A critical concern not addressed in the white paper involves the erosion of lexical richness resulting from excessive reliance on AI translators. Unlike AI, human translators bring individual nuances to their work. They might explicate information, normalize phrases, or condense meaning, creating distinct expressions referred to informally as “translationese.” While AI may produce more “accurate” translations, this could occur at the cost of varied and dynamic interpretations.
Given these considerations, Meta advises against using SeamlessM4T for long-form translations and certified documents recognized by governmental entities and translation authorities. They also recommend refraining from employing the model in medical or legal contexts—presumably as a precaution against potential mistranslations.

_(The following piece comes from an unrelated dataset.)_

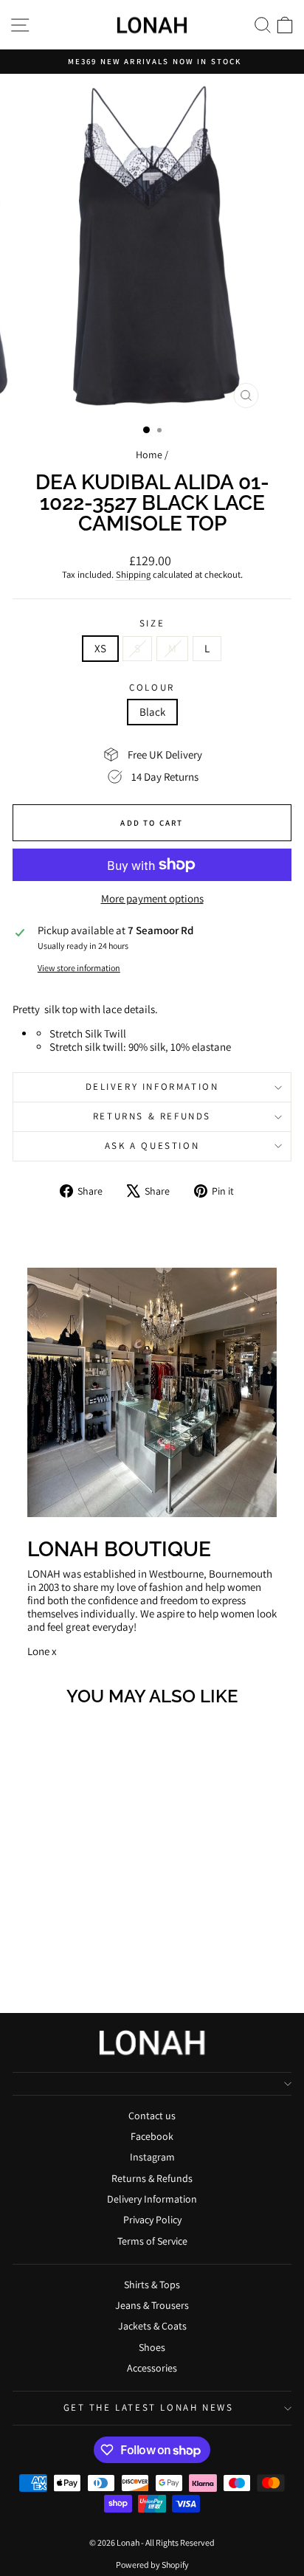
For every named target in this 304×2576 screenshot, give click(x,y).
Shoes (152, 2347)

This caution is warranted; there have been instances where AI mistranslations led to critical misunderstandings in law enforcement. In September 2012, police mistakenly confronted a Kurdish man for suspected terrorism due to a mistranslated text message. In 2017, a Kansas officer used Google Translate to communicate with a Spanish speaker regarding a car search. Due to inaccuracies in the translation, the driver did not fully comprehend the situation, resulting in the case being dismissed.
“This unified system approach minimizes errors and delays, enhancing the efficiency and quality of the translation process, and brings us closer to achieving seamless communication,” Pino remarked. “Looking ahead, we aim to explore how this foundational model can unlock new communication possibilities—ultimately fostering a world where everyone can be understood.”
Let’s hope that in this envisioned future, the human touch is not entirely overlooked.